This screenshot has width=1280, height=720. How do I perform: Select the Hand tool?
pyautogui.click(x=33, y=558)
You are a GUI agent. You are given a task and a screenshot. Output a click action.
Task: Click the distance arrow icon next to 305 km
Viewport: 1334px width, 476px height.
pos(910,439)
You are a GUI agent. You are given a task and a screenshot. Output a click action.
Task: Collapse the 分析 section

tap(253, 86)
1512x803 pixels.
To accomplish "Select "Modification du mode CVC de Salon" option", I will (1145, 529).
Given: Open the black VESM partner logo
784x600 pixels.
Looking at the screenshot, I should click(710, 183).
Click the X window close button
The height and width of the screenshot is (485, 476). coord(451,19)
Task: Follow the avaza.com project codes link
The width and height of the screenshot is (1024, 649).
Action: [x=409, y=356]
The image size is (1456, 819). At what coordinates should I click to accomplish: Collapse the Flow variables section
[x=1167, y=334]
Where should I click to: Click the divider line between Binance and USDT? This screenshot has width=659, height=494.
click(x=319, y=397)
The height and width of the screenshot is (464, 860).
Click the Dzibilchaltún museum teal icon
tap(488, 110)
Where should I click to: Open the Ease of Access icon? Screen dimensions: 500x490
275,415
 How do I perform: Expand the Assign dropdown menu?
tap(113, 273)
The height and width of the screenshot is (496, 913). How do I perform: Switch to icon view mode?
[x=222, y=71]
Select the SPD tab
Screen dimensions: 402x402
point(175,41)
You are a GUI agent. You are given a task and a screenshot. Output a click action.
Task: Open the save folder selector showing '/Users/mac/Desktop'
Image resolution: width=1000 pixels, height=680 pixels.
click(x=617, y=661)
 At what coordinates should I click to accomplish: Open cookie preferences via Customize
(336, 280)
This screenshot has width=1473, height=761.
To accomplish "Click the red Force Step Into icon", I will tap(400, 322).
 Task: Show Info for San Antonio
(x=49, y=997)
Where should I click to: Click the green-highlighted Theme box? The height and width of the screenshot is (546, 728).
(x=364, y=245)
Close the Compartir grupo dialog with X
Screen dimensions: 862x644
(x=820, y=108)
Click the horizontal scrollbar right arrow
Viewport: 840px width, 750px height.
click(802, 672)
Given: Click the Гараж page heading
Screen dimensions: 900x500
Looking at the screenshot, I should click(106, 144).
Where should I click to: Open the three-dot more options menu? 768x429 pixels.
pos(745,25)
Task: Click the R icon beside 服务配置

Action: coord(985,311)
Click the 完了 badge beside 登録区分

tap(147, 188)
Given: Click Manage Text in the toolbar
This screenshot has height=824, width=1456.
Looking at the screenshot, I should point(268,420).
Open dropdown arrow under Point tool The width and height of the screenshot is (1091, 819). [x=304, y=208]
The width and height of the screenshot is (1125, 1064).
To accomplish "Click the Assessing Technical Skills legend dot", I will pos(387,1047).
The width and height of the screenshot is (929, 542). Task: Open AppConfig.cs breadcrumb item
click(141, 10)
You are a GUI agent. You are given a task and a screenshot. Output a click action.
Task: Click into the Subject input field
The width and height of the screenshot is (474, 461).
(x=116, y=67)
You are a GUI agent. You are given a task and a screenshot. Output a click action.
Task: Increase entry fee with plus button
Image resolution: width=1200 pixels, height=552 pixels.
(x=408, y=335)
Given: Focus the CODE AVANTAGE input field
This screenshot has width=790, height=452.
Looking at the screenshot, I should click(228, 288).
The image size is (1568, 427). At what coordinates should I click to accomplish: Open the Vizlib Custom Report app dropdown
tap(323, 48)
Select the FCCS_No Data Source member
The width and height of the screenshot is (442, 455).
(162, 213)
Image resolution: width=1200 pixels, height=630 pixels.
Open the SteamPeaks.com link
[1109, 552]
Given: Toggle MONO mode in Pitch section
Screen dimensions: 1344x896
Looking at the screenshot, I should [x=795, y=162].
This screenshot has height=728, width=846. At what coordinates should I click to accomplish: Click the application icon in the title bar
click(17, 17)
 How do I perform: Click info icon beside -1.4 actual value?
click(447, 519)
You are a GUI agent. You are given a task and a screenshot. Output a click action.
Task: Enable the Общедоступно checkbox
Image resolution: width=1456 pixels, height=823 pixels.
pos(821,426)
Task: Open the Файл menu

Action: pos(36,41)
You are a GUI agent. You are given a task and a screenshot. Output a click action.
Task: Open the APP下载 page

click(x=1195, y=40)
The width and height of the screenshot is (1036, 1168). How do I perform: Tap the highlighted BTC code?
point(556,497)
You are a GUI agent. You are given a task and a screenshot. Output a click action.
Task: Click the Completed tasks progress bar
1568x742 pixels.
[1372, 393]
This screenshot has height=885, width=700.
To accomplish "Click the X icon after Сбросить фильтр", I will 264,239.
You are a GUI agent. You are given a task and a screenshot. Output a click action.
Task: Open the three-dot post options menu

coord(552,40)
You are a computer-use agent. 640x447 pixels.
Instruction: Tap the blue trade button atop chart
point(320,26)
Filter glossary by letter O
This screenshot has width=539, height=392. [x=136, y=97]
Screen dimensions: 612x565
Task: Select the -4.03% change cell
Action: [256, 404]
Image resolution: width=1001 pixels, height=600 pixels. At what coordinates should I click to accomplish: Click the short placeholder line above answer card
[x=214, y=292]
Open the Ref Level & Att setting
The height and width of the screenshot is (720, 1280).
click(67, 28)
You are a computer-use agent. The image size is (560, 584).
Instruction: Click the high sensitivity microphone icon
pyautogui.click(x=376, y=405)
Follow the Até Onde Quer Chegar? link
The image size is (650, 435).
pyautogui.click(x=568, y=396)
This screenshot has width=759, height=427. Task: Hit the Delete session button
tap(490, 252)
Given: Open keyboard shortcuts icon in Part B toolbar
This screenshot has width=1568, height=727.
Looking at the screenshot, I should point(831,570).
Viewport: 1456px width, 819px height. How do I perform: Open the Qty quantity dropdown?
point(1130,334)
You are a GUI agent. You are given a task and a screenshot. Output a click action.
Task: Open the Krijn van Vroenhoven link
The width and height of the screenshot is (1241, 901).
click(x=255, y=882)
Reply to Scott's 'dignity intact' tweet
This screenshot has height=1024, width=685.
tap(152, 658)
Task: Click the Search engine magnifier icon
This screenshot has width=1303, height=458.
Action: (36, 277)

**WORK INSTRUCTIONS**
Copy every record again, keeping each word unchanged.

**SOLUTION TO THE EXERCISE**
This screenshot has width=1280, height=720. How do I perform: Select the Hand tool?
pyautogui.click(x=33, y=558)
You are a GUI agent. You are given a task and a screenshot. Output a click action.
Task: Click the distance arrow icon next to 305 km
Viewport: 1334px width, 476px height.
pos(910,439)
You are a GUI agent. You are given a task and a screenshot. Output a click action.
Task: Collapse the 分析 section

tap(253, 86)
1512x803 pixels.
To accomplish "Select "Modification du mode CVC de Salon" option", I will (1145, 529).
Given: Open the black VESM partner logo
784x600 pixels.
Looking at the screenshot, I should click(710, 183).
Click the X window close button
The height and width of the screenshot is (485, 476). coord(451,19)
Task: Follow the avaza.com project codes link
The width and height of the screenshot is (1024, 649).
Action: [x=409, y=356]
The image size is (1456, 819). At what coordinates should I click to accomplish: Collapse the Flow variables section
[x=1167, y=334]
Where should I click to: Click the divider line between Binance and USDT? This screenshot has width=659, height=494.
click(x=319, y=397)
The height and width of the screenshot is (464, 860).
Click the Dzibilchaltún museum teal icon
tap(488, 110)
Where should I click to: Open the Ease of Access icon? Screen dimensions: 500x490
275,415
 How do I perform: Expand the Assign dropdown menu?
tap(113, 273)
The height and width of the screenshot is (496, 913). How do I perform: Switch to icon view mode?
[x=222, y=71]
Select the SPD tab
Screen dimensions: 402x402
point(175,41)
You are a GUI agent. You are given a task and a screenshot. Output a click action.
Task: Open the save folder selector showing '/Users/mac/Desktop'
Image resolution: width=1000 pixels, height=680 pixels.
click(x=617, y=661)
 At what coordinates should I click to accomplish: Open cookie preferences via Customize
(336, 280)
This screenshot has width=1473, height=761.
To accomplish "Click the red Force Step Into icon", I will tap(400, 322).
 Task: Show Info for San Antonio
(x=49, y=997)
Where should I click to: Click the green-highlighted Theme box? The height and width of the screenshot is (546, 728).
(x=364, y=245)
Close the Compartir grupo dialog with X
Screen dimensions: 862x644
(x=820, y=108)
Click the horizontal scrollbar right arrow
Viewport: 840px width, 750px height.
click(802, 672)
Given: Click the Гараж page heading
Screen dimensions: 900x500
Looking at the screenshot, I should click(106, 144).
Where should I click to: Open the three-dot more options menu? 768x429 pixels.
pos(745,25)
Task: Click the R icon beside 服务配置

Action: coord(985,311)
Click the 完了 badge beside 登録区分

tap(147, 188)
Given: Click Manage Text in the toolbar
This screenshot has height=824, width=1456.
Looking at the screenshot, I should point(268,420).
Open dropdown arrow under Point tool The width and height of the screenshot is (1091, 819). [x=304, y=208]
The width and height of the screenshot is (1125, 1064).
To accomplish "Click the Assessing Technical Skills legend dot", I will pos(387,1047).
The width and height of the screenshot is (929, 542). Task: Open AppConfig.cs breadcrumb item
click(141, 10)
You are a GUI agent. You are given a task and a screenshot. Output a click action.
Task: Click into the Subject input field
The width and height of the screenshot is (474, 461).
(x=116, y=67)
You are a GUI agent. You are given a task and a screenshot. Output a click action.
Task: Increase entry fee with plus button
Image resolution: width=1200 pixels, height=552 pixels.
(x=408, y=335)
Given: Focus the CODE AVANTAGE input field
This screenshot has width=790, height=452.
Looking at the screenshot, I should click(228, 288).
The image size is (1568, 427). At what coordinates should I click to accomplish: Open the Vizlib Custom Report app dropdown
tap(323, 48)
Select the FCCS_No Data Source member
The width and height of the screenshot is (442, 455).
(162, 213)
Image resolution: width=1200 pixels, height=630 pixels.
Open the SteamPeaks.com link
[1109, 552]
Given: Toggle MONO mode in Pitch section
Screen dimensions: 1344x896
Looking at the screenshot, I should [x=795, y=162].
This screenshot has height=728, width=846. At what coordinates should I click to accomplish: Click the application icon in the title bar
click(17, 17)
 How do I perform: Click info icon beside -1.4 actual value?
click(447, 519)
You are a GUI agent. You are given a task and a screenshot. Output a click action.
Task: Enable the Общедоступно checkbox
Image resolution: width=1456 pixels, height=823 pixels.
pos(821,426)
Task: Open the Файл menu

Action: pos(36,41)
You are a GUI agent. You are given a task and a screenshot. Output a click action.
Task: Open the APP下载 page

click(x=1195, y=40)
The width and height of the screenshot is (1036, 1168). How do I perform: Tap the highlighted BTC code?
point(556,497)
You are a GUI agent. You are given a task and a screenshot. Output a click action.
Task: Click the Completed tasks progress bar
1568x742 pixels.
[1372, 393]
This screenshot has height=885, width=700.
To accomplish "Click the X icon after Сбросить фильтр", I will 264,239.
You are a GUI agent. You are given a task and a screenshot. Output a click action.
Task: Open the three-dot post options menu

coord(552,40)
You are a computer-use agent. 640x447 pixels.
Instruction: Tap the blue trade button atop chart
point(320,26)
Filter glossary by letter O
This screenshot has width=539, height=392. [x=136, y=97]
Screen dimensions: 612x565
Task: Select the -4.03% change cell
Action: [256, 404]
Image resolution: width=1001 pixels, height=600 pixels. At what coordinates should I click to accomplish: Click the short placeholder line above answer card
[x=214, y=292]
Open the Ref Level & Att setting
The height and width of the screenshot is (720, 1280).
click(67, 28)
You are a computer-use agent. The image size is (560, 584).
Instruction: Click the high sensitivity microphone icon
pyautogui.click(x=376, y=405)
Follow the Até Onde Quer Chegar? link
The image size is (650, 435).
pyautogui.click(x=568, y=396)
This screenshot has width=759, height=427. Task: Hit the Delete session button
tap(490, 252)
Given: Open keyboard shortcuts icon in Part B toolbar
This screenshot has width=1568, height=727.
Looking at the screenshot, I should point(831,570).
Viewport: 1456px width, 819px height. How do I perform: Open the Qty quantity dropdown?
point(1130,334)
You are a GUI agent. You are given a task and a screenshot. Output a click action.
Task: Open the Krijn van Vroenhoven link
The width and height of the screenshot is (1241, 901).
click(x=255, y=882)
Reply to Scott's 'dignity intact' tweet
This screenshot has height=1024, width=685.
tap(152, 658)
Task: Click the Search engine magnifier icon
This screenshot has width=1303, height=458.
Action: (36, 277)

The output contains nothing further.